Stock investors stray from fundamentals, prioritize quick profits
Investors seem to be focused on share price fluctuations rather than financial indicators while buying and selling securities on the secondary market.
A company’s share price is determined by supply and demand. However, investors sometimes buy low-yielding companies at high prices and high-yielding companies at low prices. Stock analysts say buyers today are putting money into stocks whose prices are growing faster without looking into fundamental and technical indicators. But it is important to make long-term investments only after analyzing the fundamentals, they say.
Share investor Navaraj Dahal says investors today are putting their money in stocks based on how much profit they can book in certain days without looking at financial indicators like EPS, NPL, and PE. According to him, stocks with negative net worth are experiencing positive circuits, while those with market values lower than net worth are seeing prices go down. “For example, the net worth of some commercial banks is higher than their market prices. But their share prices are coming down. It seems that investors are not looking at the fundamentals,” Dahal said. “The Nepal Rastra Bank (NRB) should remove the cap on margin lending for institutional investors for the demand for stocks of commercial banks to pick up.”
Even long-term investors are not putting their money in commercial banks because of their shrinking dividend distribution capacity, Dahal said.
Commercial banks, which used to distribute 30-32 percent dividends in the past, are now offering just 12-15 percent. Many aren’t in a position to distribute dividends at all.
Financial indicators such as earnings per share (EPS), share price, and price to earning (PE) ratio help investors to take long-term investments. These indicators can be found in the financial statements of listed companies. The most reliable indicator to analyze share prices and returns is the PE ratio.
The PE ratio is obtained by dividing the market value of shares by its earnings per share (EPS). The PE ratio shows how many rupees investors need to invest in the secondary market to earn a rupee per share of that bank. The lower the PE, the better the return is.

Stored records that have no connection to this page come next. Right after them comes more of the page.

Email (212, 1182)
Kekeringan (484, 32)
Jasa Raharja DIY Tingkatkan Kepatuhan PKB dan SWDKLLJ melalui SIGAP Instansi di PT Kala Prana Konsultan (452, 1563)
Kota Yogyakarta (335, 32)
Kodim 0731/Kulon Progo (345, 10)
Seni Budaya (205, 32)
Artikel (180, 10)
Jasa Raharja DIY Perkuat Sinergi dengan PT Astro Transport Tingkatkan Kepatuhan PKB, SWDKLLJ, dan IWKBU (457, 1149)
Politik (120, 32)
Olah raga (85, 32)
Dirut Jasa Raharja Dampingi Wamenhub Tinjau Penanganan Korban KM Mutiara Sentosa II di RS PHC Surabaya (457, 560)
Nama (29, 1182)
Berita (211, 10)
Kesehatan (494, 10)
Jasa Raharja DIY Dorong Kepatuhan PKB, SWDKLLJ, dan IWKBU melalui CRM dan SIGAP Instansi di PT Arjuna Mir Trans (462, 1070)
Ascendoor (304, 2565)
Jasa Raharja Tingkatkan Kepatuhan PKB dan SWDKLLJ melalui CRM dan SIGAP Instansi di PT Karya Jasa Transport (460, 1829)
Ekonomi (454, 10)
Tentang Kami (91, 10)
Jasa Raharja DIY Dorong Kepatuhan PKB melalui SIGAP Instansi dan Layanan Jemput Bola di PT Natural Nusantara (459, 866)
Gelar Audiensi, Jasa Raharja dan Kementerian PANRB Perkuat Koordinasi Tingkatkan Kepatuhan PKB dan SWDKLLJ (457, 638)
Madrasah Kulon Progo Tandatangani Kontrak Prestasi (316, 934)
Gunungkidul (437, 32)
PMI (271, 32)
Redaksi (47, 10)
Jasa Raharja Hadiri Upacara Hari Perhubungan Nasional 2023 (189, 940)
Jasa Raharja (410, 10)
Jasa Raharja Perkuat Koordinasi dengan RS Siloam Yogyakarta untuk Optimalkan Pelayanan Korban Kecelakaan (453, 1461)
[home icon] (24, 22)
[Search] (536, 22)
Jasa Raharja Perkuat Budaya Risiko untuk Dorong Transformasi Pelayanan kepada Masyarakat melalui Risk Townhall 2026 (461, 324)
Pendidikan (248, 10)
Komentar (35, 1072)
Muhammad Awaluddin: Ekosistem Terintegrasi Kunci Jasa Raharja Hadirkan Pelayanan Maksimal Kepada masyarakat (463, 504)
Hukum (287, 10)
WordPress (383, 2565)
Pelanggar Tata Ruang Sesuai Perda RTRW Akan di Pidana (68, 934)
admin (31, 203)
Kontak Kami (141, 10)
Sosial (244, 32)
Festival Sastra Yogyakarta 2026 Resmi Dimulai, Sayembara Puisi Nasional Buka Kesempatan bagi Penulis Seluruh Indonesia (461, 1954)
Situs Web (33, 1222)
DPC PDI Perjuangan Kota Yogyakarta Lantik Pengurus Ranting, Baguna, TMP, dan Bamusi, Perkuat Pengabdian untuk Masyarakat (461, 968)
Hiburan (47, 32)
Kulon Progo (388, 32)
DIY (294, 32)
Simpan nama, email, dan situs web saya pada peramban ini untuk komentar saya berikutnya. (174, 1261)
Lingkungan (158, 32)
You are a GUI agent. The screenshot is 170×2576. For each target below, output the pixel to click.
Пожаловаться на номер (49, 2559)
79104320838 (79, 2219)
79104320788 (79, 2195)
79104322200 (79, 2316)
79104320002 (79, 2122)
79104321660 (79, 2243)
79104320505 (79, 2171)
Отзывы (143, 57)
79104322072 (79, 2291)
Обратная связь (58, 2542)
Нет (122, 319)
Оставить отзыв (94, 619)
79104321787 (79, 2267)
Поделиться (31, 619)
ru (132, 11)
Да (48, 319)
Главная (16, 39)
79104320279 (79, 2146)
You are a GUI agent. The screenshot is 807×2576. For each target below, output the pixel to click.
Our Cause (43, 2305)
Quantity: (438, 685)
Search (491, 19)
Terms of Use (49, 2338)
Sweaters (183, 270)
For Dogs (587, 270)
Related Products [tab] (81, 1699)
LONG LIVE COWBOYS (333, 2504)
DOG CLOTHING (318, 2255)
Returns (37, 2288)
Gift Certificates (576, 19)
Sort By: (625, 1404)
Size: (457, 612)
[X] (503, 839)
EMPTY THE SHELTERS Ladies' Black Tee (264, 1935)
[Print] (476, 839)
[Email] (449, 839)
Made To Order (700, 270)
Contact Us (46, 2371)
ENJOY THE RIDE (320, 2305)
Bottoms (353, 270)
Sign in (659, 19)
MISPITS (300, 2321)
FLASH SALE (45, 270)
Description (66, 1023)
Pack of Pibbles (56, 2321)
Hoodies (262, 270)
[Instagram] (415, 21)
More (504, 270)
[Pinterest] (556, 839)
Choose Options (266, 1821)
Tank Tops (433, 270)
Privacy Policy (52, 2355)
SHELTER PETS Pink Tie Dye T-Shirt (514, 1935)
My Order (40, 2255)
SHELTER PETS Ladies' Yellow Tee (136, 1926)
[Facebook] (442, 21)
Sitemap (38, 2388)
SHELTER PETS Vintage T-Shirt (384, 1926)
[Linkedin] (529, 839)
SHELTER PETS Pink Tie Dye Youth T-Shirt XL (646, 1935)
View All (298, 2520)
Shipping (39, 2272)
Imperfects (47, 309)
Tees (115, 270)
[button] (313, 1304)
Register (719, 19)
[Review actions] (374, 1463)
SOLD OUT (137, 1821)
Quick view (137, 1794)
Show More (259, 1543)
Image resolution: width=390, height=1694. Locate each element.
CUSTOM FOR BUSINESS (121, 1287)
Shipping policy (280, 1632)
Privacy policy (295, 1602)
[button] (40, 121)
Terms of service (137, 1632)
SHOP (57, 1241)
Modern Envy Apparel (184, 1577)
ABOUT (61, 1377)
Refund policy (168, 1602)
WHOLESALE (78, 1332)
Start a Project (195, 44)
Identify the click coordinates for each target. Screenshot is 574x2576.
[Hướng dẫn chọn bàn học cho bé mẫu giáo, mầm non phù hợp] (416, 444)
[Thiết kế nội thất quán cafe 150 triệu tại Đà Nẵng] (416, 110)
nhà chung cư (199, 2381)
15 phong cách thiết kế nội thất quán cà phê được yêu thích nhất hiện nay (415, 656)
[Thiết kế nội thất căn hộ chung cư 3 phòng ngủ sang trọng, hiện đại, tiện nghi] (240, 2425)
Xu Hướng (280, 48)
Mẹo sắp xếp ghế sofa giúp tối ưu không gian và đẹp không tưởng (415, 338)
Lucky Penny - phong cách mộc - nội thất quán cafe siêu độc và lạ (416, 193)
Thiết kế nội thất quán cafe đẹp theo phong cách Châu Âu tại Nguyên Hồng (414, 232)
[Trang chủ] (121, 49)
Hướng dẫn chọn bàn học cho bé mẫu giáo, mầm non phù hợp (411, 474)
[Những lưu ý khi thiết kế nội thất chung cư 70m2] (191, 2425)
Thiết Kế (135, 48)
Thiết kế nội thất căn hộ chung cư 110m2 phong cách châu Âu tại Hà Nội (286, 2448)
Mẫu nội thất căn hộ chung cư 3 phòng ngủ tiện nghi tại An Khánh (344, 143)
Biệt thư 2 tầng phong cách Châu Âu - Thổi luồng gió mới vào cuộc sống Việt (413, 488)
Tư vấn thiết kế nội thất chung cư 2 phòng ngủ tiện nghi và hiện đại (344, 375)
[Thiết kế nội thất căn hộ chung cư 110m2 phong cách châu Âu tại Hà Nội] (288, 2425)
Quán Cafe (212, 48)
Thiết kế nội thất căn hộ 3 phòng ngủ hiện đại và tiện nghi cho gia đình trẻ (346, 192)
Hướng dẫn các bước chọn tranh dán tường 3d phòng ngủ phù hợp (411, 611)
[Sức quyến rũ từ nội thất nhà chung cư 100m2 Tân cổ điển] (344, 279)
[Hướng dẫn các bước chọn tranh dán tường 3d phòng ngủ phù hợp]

According to the financial statement for the second quarter of the current fiscal year, Kumari Bank’s EPS is the lowest at Rs 6.61. The bank’s shares are trading at a little above Rs 150 per unit on the bourse. Among the banks traded on the secondary market, Standard Chartered has the highest EPS of Rs 36.62. Everest is second with EPS of Rs 29.12, followed by NIC Asia with EPS of 25.59, Nabil with Rs 23.74, and Prime with Rs 22.50, respectively. EPS of other commercial banks are lower than Rs 20.
EPS is regarded as the reliable tool to measure the business and financial health of a company over a period. It is calculated by dividing the net profit earned over a certain period by the number of shareholders.
Share prices and PE ratio of commercial banks
Standard Chartered Bank has the highest share price among commercial banks in the country at Rs 540 per unit while Kumari Bank Ltd has the lowest. Likewise, Prime Commercial Bank has the lowest PE ratio of 9.28, while Nepal Bank Ltd has the highest PE ratio of 29.14.
Investors are advised to buy stocks with a PE ratio of less than 10 percent without any hesitation in the international market. But it doesn’t work in Nepal. Many commercial banks that are offering attractive dividends have a PE ratio of 15 percent.
“We don’t see investors making investment decisions looking at indications like EPS and PE of commercial banks. Selecting stocks with high EPS and low PE will safeguard investment in the future,” Dahal said. “But the market is dominated by traders at the moment who are looking for short-term profits.” According to Dahal, share prices of commercial banks rise if they are held for a long time. “But since the size of capital of commercial banks is big, no one can hold shares for a long time,” he added.